Comeragh Lamb Is Coming – Irish Times Feature

The Irish Times – July 14 2012
Marie Claire – Digby

Good things are worth waiting for, that’s why you won’t find Comeragh mountain lamb on Easter dinner tables. The lean, flavoursome mountain lamb from the rugged terrain behind Dungarvan, Co Waterford is in season later than its lowland cousins, and later this month the first, milk-fed lamb of the season will be on sale online at comeraghmountainlamb.ie. Lemybrien farmer William Drohan runs a flock of 700 of the hardy, black-faced ewes, originally brought to the area by English and Scottish landlords in the 1700s. His lamb is proving popular with chefs, including Michael Quinn, executive chef at Waterford Castle, who plans to serve it in the hotel’s Munster dining room as Assiette of Comeragh Mountain Lamb – braised shoulder with parsnip puree, roast loin with wilted spinach and spiced fillet with aubergine caviar and lamb jus.

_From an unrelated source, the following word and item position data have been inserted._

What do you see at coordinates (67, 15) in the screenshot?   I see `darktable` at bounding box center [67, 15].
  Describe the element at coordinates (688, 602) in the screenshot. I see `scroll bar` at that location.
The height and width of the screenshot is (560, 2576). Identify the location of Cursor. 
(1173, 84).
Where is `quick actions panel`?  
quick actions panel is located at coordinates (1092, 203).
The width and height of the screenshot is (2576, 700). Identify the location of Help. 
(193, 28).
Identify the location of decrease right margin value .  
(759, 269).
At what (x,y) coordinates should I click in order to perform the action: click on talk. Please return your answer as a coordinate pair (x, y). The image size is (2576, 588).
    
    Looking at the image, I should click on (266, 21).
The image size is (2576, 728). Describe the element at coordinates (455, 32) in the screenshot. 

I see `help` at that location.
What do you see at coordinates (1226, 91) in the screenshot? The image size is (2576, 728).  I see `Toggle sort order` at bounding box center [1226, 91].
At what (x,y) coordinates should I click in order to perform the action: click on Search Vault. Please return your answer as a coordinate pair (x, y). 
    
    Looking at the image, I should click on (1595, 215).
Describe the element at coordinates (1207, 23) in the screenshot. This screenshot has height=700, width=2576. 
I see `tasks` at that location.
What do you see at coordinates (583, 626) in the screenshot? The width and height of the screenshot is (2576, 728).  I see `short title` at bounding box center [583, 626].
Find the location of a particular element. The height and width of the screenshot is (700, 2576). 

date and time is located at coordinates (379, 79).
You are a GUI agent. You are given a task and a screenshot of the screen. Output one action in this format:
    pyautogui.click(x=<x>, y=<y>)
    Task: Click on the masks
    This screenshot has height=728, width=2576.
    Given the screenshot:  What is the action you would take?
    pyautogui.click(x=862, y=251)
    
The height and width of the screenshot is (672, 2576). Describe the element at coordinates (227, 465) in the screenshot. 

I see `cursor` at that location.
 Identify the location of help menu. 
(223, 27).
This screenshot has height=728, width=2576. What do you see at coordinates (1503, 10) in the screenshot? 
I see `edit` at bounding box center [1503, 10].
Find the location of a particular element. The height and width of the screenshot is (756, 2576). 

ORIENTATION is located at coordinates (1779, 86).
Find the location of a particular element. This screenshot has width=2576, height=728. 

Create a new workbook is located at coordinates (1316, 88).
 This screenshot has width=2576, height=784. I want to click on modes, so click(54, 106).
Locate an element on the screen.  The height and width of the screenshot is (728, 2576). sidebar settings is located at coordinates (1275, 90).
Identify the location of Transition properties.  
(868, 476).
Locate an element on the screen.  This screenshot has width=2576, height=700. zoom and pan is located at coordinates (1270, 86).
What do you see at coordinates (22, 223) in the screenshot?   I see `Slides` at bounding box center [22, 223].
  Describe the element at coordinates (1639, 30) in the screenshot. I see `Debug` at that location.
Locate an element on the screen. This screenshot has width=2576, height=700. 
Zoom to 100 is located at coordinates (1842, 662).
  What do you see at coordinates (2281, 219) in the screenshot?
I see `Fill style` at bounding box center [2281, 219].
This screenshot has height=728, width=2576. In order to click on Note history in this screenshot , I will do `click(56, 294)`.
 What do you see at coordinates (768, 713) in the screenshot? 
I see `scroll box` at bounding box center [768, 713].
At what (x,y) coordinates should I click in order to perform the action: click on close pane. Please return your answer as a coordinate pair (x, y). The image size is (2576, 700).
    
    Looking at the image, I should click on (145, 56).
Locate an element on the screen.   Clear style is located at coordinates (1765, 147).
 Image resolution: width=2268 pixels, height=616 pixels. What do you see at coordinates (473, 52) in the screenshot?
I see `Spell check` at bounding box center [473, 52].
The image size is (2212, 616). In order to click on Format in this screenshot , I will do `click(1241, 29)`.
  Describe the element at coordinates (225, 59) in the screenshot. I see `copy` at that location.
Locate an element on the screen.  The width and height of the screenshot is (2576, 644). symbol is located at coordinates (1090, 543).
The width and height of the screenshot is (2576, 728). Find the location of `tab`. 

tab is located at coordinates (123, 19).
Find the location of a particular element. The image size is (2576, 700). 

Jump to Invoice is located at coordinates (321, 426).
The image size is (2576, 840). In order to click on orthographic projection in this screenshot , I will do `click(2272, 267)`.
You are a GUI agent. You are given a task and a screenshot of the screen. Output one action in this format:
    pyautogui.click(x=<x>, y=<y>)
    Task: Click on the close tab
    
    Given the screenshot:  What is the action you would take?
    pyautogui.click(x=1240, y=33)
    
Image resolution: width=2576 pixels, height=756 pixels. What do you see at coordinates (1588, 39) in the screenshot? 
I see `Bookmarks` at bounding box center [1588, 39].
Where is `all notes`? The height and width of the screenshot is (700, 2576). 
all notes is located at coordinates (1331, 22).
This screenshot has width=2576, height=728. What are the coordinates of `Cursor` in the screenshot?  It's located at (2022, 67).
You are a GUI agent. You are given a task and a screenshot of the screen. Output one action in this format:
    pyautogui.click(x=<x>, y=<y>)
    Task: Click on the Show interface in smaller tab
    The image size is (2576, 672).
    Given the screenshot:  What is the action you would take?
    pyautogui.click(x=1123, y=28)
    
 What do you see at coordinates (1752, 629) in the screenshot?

Quinn, a gifted teacher who lectures at Waterford Institute of Technology and is returning to college to do a Masters in education in September, buys the lambs whole for the kitchen at Waterford Castle and butchers them himself. He can usually break down a lamb in 20 minutes, but recently spent a morning demonstrating and explaining the butchering process to a group of journalists visiting the area. Of particular interest was his treatment of the shoulder, which he boned, but left attached to the shin. It was then flattened out and tied up in a shape that made it look like leg. Describing it as an “Italian leg of lamb”, Quinn suggests slow roasting this cut.